I'm deploying a keyvault and a databricks resource with terraform. The resources are deploy via a Service Principal that will give contributor rights to every thing it deploys.
I also added to myself contributor role for the KeyVault and created a user that is assigned to admin group in Databricks.
I followed the documentation on how to create a secret scope on databricks, it worked with the UI with my account. But I wish to automate this with Terraform, so I added this in my tf file:
resource "databricks_secret_scope" "kv_db" {
name = module.keyvault_gb.name
keyvault_metadata {
resource_id = module.keyvault_gb.id
dns_name = module.keyvault_gb.uri
}
}
This is the result of my terraform plan
# databricks_secret_scope.kv_db will be created
+ resource "databricks_secret_scope" "kv_db" {
+ backend_type = (known after apply)
+ id = (known after apply)
+ name = "xxxxxx"
+ keyvault_metadata {
+ dns_name = "https://xxxxxx.vault.azure.net/"
+ resource_id = "/subscriptions/***/resourceGroups/*********/providers/Microsoft.KeyVault/vaults/xxxxxx"
}
}
And the result of my terraform apply
│ Error: cannot create secret scope: Azure KeyVault is not available
│
│ with databricks_secret_scope.kv_db,
│ on databricks.tf line 68, in resource "databricks_secret_scope" "kv_db":
│ 68: resource "databricks_secret_scope" "kv_db" {
I don't understand why it does not work in terraform since I managed to create one with the UI. (https://learn.microsoft.com/en-us/azure/databricks/security/secrets/secret-scopes#create-an-azure-key-vault-backed-secret-scope-using-the-ui)

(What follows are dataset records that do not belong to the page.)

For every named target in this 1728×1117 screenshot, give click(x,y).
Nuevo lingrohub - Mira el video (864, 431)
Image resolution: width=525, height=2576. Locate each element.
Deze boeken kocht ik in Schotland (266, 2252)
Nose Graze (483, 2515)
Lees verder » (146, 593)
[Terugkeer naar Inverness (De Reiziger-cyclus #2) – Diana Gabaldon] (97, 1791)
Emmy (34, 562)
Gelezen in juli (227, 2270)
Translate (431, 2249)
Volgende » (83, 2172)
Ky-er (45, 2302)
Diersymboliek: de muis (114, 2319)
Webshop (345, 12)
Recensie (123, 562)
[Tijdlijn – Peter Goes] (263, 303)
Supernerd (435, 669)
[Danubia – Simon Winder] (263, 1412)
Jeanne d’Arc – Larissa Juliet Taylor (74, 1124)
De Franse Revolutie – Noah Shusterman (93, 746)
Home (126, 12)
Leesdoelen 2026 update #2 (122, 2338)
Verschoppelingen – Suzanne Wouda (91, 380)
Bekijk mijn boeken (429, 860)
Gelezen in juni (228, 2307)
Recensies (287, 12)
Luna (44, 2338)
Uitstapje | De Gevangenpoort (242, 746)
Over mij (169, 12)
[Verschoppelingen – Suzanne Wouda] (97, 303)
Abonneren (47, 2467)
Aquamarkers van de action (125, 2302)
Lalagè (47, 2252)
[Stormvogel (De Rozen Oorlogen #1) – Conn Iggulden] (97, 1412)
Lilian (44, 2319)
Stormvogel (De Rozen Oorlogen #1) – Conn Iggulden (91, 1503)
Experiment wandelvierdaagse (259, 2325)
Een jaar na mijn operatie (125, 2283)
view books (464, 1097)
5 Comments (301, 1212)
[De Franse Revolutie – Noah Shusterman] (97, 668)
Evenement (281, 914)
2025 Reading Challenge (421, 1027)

The only difference is the user used, the UI is my own user, and the terraform is a Service Principal that has contributor role on all resources deployed by it. The SP is also admin member on databricks.
I even tried to recreate the keyvault policy to be sure to add the good rights for the SP, but the policy already exists:
data "azurerm_client_config" "current" { # Using the deployement Service Principal
}
resource "azurerm_key_vault_access_policy" "this" {
key_vault_id = module.keyvault_gb.id
tenant_id = data.azurerm_client_config.current.tenant_id
object_id = data.azurerm_client_config.current.object_id
secret_permissions = ["Delete", "Get", "List", "Set"]
}
│ Error: A resource with the ID "/subscriptions/***/resourceGroups/xxxxx/providers/Microsoft.KeyVault/vaults/xxxxxx/objectId/xxxxxx-xxxxx-xxxxx-xxxx-xxxxx" already exists - to be managed via Terraform this resource needs to be imported into the State. Please see the resource documentation for "azurerm_key_vault_access_policy" for more information.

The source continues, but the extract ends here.